Redação do Portal A8SE e R7.com
A Polícia Federal (PF) informou nesta quinta-feira (2) que um navio petroleiro de bandeira grega é responsável por causar o derramamento de petróleo que atingiu 11 litorais dos estados do Nordeste e Sudeste, inclusive o sergipano. O vazamento de 5 mil toneladas de óleo matou milhares de animais e prejudicou a pesca, sendo considerada uma das maiores tragédias ambientais da história brasileira.
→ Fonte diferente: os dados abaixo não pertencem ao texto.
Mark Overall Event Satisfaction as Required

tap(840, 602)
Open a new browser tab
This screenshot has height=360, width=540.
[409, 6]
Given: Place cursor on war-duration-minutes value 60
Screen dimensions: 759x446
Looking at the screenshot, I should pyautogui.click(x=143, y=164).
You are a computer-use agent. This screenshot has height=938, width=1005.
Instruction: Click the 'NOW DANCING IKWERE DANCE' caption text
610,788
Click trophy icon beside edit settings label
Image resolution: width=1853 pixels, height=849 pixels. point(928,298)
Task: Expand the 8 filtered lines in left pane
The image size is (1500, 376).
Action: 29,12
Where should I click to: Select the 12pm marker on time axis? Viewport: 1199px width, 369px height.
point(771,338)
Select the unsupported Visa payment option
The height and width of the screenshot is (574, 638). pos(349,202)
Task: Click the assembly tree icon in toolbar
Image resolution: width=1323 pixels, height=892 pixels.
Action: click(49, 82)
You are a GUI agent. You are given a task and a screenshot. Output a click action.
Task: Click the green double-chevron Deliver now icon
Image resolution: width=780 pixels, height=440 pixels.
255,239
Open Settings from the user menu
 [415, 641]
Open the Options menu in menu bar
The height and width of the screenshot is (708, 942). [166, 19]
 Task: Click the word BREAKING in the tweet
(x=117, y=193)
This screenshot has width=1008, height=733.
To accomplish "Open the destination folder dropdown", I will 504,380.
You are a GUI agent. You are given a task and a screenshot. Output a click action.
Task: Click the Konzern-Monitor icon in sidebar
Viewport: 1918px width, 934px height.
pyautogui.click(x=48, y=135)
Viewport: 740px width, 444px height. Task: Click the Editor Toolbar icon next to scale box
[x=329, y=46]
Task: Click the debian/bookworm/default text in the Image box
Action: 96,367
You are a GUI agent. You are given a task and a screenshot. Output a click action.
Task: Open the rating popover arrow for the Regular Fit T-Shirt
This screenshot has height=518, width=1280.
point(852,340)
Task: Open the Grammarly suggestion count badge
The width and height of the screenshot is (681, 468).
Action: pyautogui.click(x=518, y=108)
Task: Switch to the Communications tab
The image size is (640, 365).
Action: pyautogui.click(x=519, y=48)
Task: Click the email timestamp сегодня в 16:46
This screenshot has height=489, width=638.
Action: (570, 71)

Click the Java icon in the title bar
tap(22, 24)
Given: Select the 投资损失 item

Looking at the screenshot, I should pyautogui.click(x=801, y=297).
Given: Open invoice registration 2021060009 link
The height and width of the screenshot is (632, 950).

As investigações foram concluídas mais de dois anos após a ocorrência e prevê punições. Os autores estão sendo indiciados pela prática dos crimes de poluição, descumprimento de obrigação ambiental e dano a unidades de conservação. Respondem pelo processo a empresa, os responsáveis legais, o comandante da embarcação e o chefe de máquinas.
Além dos irreparáveis prejuízos ambientais, o país precisou desembolsar mais de R$ 188 milhões para a limpeza das praias e do mar. O valor será cobrado dos responsáveis pelo vazamento, mas a PF ainda calcula um valor de dano ambiental. Os laudos serão entregues para o Poder Judiciário Federal do Rio Grande do Norte e o Ministério Público Federal para a adoção das medidas e o cumprimento das punições.
Frentes do inquérito
De acordo com a PF, as autoridades se debruçaram em três frentes. A primeira avaliou as características da substância, a fim de determinar a procedência do óleo. "Isso se fazia necessário, uma vez que surgiram diversas teorias sobre a origem do material (vazamento de oleodutos, plataformas ou reservas naturais, navios em trânsito ou naufragados, costa da África)", explicou a polícia.
Os investigadores também buscaram identificar o local exato do início do vazamento, com uso de imagens de satélites e modelos, além de simulações. Para fazerem a conexão, as autoridades solicitaram dados, documentos e informações. Ainda segundo a PF, houve "cooperação nacional e internacional, inclusive com apoio da Interpol".
"A Polícia Federal, a partir das provas e demais elementos de convicção produzidos, concluiu existirem indícios suficientes de que um navio petroleiro de bandeira grega teria sido o responsável pelo lançamento da substância oleaginosa que atingiu o litoral brasileiro", disse o órgão, em nota à imprensa.